Is triple cooked correct or should it be called Thrice Cooked Chips as they have been cooked three times?
There is a fairly well known recipe for Triple Cooked Chips. It involves cooking chips three different ways / times.
Is triple cooked correct or should it be called Thrice Cooked Chips as they have been cooked three times?
Pretend it would concern the number two instead of three:
Use thrice when you would use twice.
Use triple when you would use double.
As they have been cooked three times, I would suggest "thrice".
For comparison: I have seen you triple today. Doesn't work, does it?
If it is a fairly well-known recipe, then the name is a fixed phrase by now — and also, well, a name. So it cannot be wrong by definition. It's a label, and as far as the English language is concerned, it can be anything at all. You might as well wonder if New York should be called Second York instead. Or Little Pear. It should nothing. It just is.
Thrice is rather old fashioned these days, even archaic. It's valid, but 'triple' conveys the meaning perfectly adequately.
As other people point out, many people consider triple to be a modern 'replacement' for thrice, and in advertising, what matters is your customer's opinions, not grammar nerds on the internet.
That said, thrice is more specific and accurate in this case.
"I had coffee twice/thrice" involves a lot more washing up than having a double coffee or a triple coffee.
So triple cooked chips could simply be cooked for triple the amount of time, at triple the 'normal' temperature, or they could be cooked three separate times.
Thrice cooked chips, however, have to be cooked three separate times.

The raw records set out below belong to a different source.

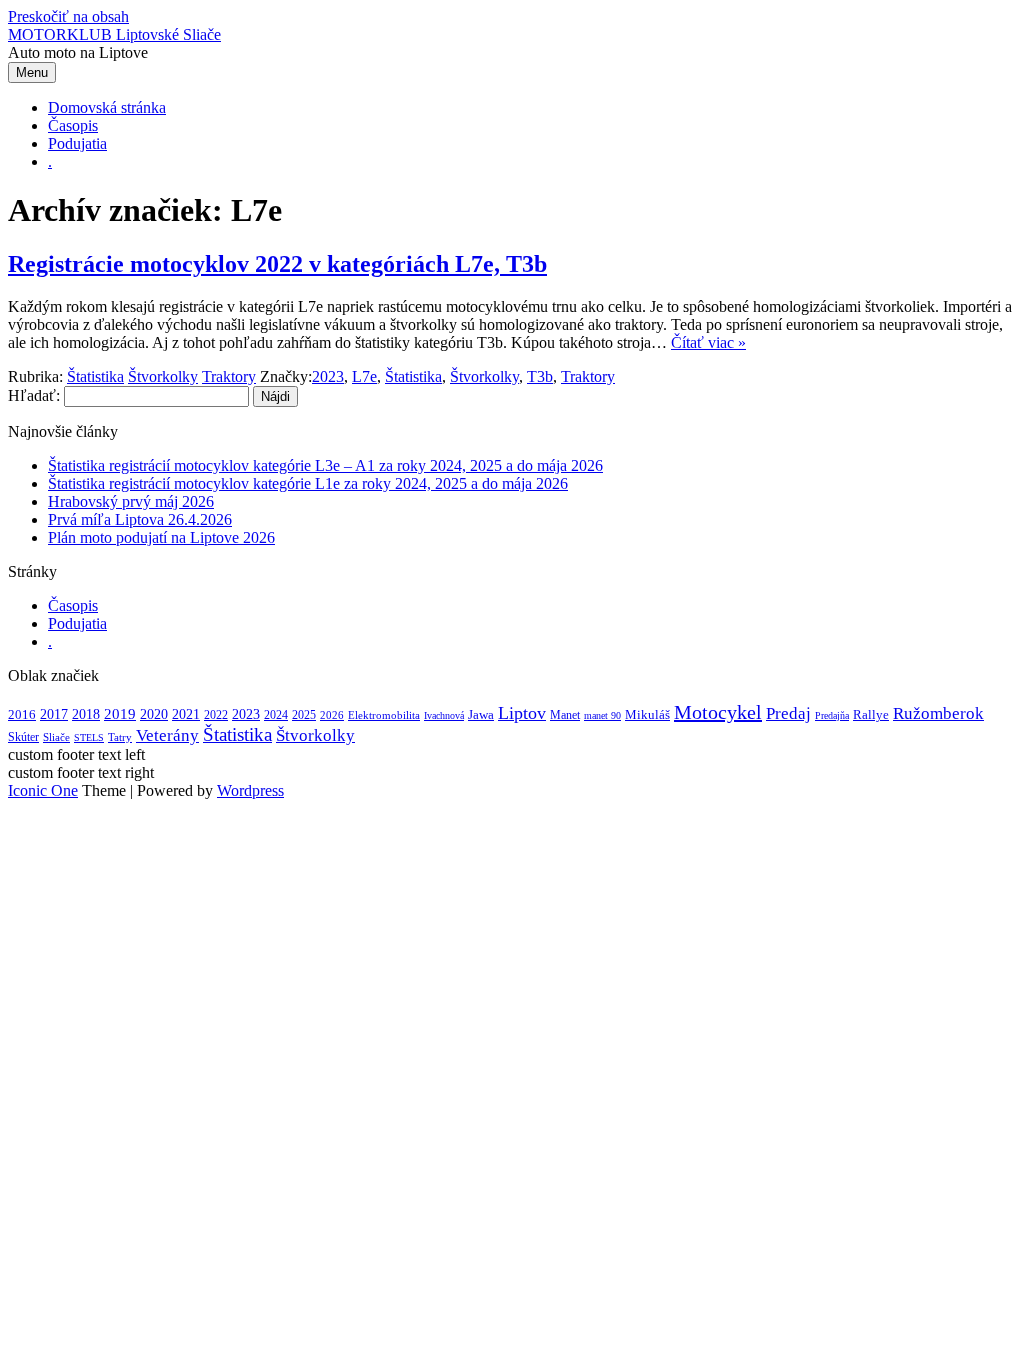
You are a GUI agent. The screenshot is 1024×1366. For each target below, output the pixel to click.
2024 (276, 715)
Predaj (788, 713)
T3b (540, 376)
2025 (304, 715)
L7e (364, 376)
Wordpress (250, 790)
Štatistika (95, 376)
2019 (120, 714)
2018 (86, 714)
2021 (186, 714)
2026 (332, 715)
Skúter (23, 737)
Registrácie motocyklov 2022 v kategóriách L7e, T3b (277, 264)
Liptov (522, 713)
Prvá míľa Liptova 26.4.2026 (140, 519)
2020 (154, 714)
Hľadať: (34, 395)
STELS (89, 737)
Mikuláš (647, 714)
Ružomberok (938, 713)
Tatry (120, 737)
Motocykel (718, 712)
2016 (22, 714)
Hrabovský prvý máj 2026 (131, 501)
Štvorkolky (163, 376)
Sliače (56, 737)
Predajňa (832, 715)
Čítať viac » (708, 342)
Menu (32, 72)
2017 (54, 714)
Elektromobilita (384, 715)
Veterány (167, 735)
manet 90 (602, 715)
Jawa (481, 715)
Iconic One (43, 790)
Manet (565, 715)
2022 (216, 715)
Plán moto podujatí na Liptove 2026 (161, 537)
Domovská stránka (107, 107)
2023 (328, 376)
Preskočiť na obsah (68, 16)
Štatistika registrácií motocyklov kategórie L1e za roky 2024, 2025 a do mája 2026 (308, 483)
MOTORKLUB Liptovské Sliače (114, 34)
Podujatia (77, 143)
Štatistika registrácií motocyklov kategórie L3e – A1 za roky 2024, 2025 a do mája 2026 (325, 465)
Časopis (73, 125)
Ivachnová (444, 715)
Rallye (871, 714)
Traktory (229, 376)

It cannot be one longer/hotter cook.
Using Thrice is more descriptive, and in order to be completely understood, you should use thrice. If you want to sell chips, do some market surveys of your target audience and go with the majority.
"Thrice cooked" is a bit archaic. Correct English would be "Triply cooked" in my opinion. "Triple cooked cookies" rather sounds like triple cookies rather than triply cooked.